AI has been developing unprecedented tools for automated data compression, information processing and cryptography. Quantum information and quantum computational models in physics have been providing further knowledge to realise concrete technologically advanced devices. The development of cryptography and non-fungible tokens open the pathway to the possibility of signing crypto-contracts and then instantiate a series of solutions tailored to the development of micro-economy activities. The imbalance generated by a disproportioned and unequal use of AI yet realises a peculiar form of violence, among a large variety of possible other manifestations.

Besides the power of knowledge stands the power of belief. Witchcraft and other non-mainstream forms of belief have been recursively banned and ostracised for challenging institutionalised western religious frameworks, resulting in further actions of violence. A similar fortune was granted to those statements appearing at the onset of western science. Giordano Bruno was burned in Rome in 1600 by the Catholic Church, for affirming the infinity of the Universe and the non-centrality of the solar system. A few decades later, Galileo Galilei was forced by the same Catholic Church to abjure his theses on the heliocentric system. The spread of knowledge is controlled by the power of belief: restricted chances are left to the crowds to access knowledge.

Gender issues are hence connected to the phenomenon of inequalities. Indeed, gender differences represent a main target of violence and a source for lasting inequalities. Sexual abuse is notably a primary form of violence, to which field workers try to react, according to the efficiency of helplines. Divorce policies and new laws have been pondered, and partly instantiated, in order to revert this situation. For this purpose, it is relevant to emphasize the necessity of sex education at school. It is indeed only through cultural representation and education on genders that equal opportunities can be reached one day.

Another relevant dynamic involves at the same time environment, power of knowledge and belief. Protecting the environment is a priority of the contemporary moral landscape. Within this scenario falls the way how environment standardization is affecting peoples outside standards. We define environment not only as a physical but also as a virtual or on-line space, and in relation to people with special needs and to individual experience.

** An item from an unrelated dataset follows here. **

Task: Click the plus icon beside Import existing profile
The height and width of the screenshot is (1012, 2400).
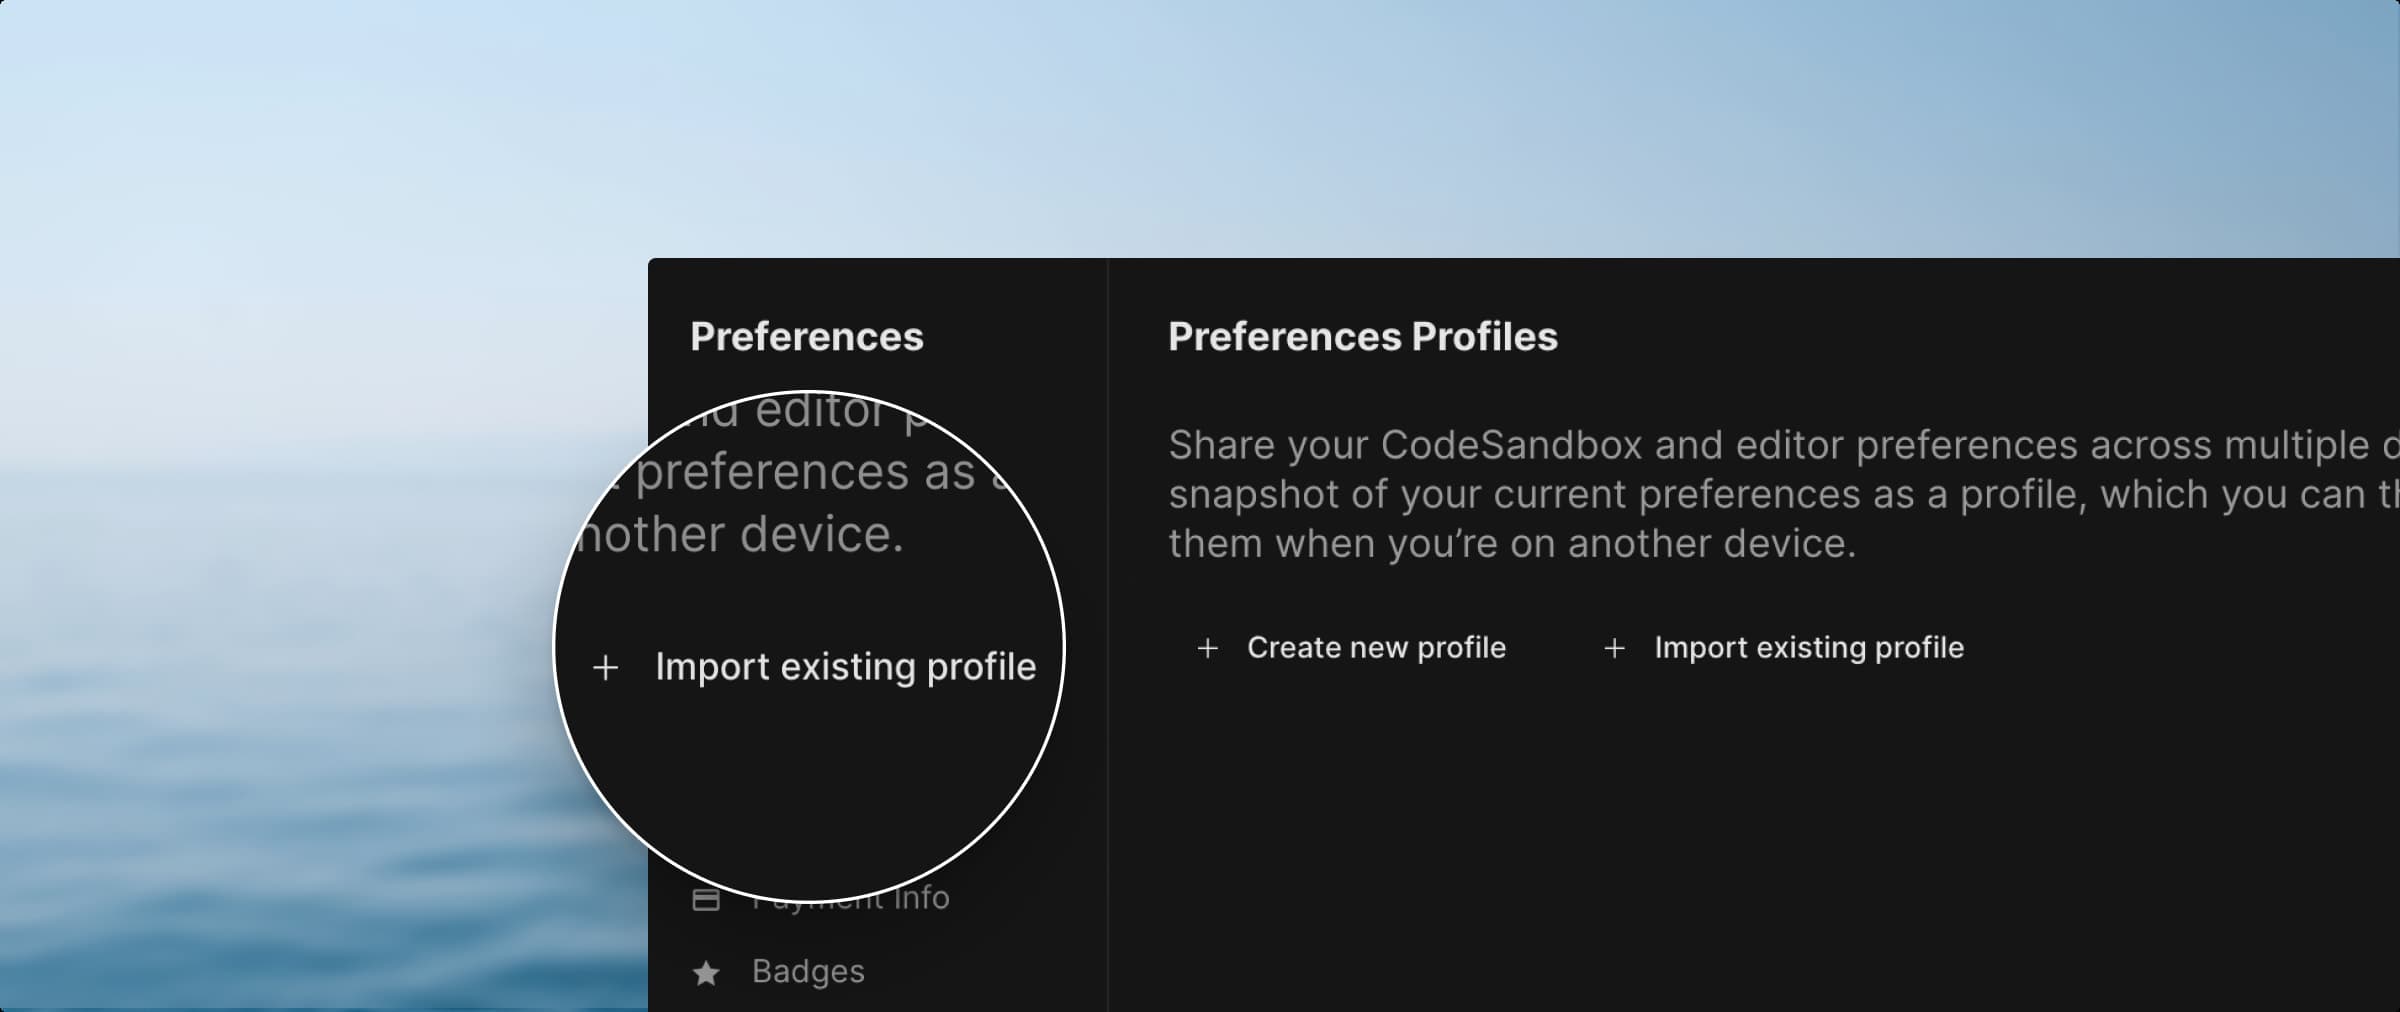Action: pyautogui.click(x=1616, y=648)
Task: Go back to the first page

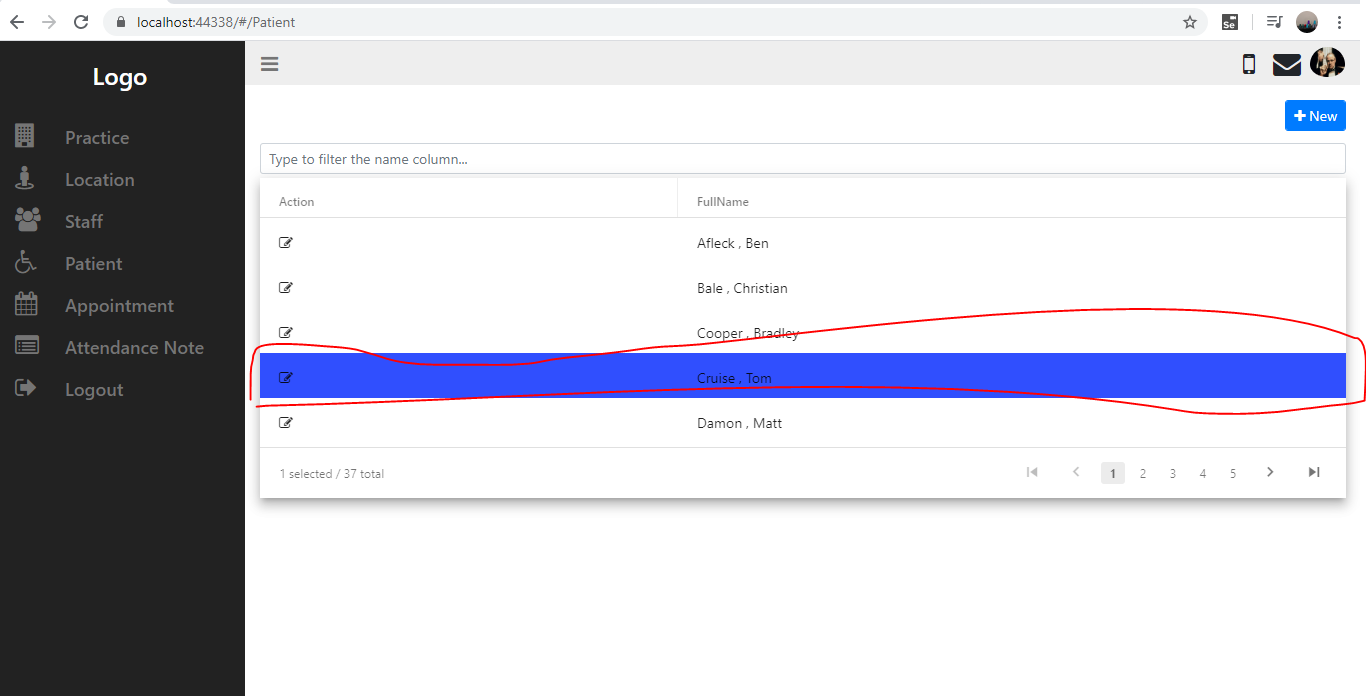Action: (1032, 472)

On the other side, knowledge represents one of the main pillars upon which modernity is founded. Developing and retaining knowledge corresponds to holding and exerting power, as knowledge amounts nowadays to the ability to alternate and remodel both the physical and the social environments, in a way that enables to match needs and meet expectations as addressed by the main agents of different societies. Worldwide, imbalance and inequality on the knowledge sharing process naturally contributes to the issue of violence among the agent groups within different societies.

Knowledge naturally encodes not only AI, but also the discipline of mind theory, to which we can relate, theoretically, the phenomenology of mental violence. Mental violence is a complex phenomenon that deserves to be addressed from different perspectives, involving psychoanalysis, neuroscience and mind studies. While originating in specific personal and social contexts, mental violence transcends the experience of individuals and communities, to represent an existential condition of mankind. This form of violence may be even exerted in a hedonistic way, or at most in a gnoseological one, in order to explore the cognitive limits of human mind, and address its secrets places, origin of artistic and scientific creativity.

While preparing this series of events, the Covid-19 pandemic broke out and is still with us – this has allowed the whole world to feel the presence of violence even stronger. Mobility was and is restricted. People are separated by distance and security forces. Oftentimes people have been forced to stay together in limited spaces for an extended time period. This has made people more conscious of violence at work and in society: economic violence, environmental violence, and inequality of how knowledge is spread in society.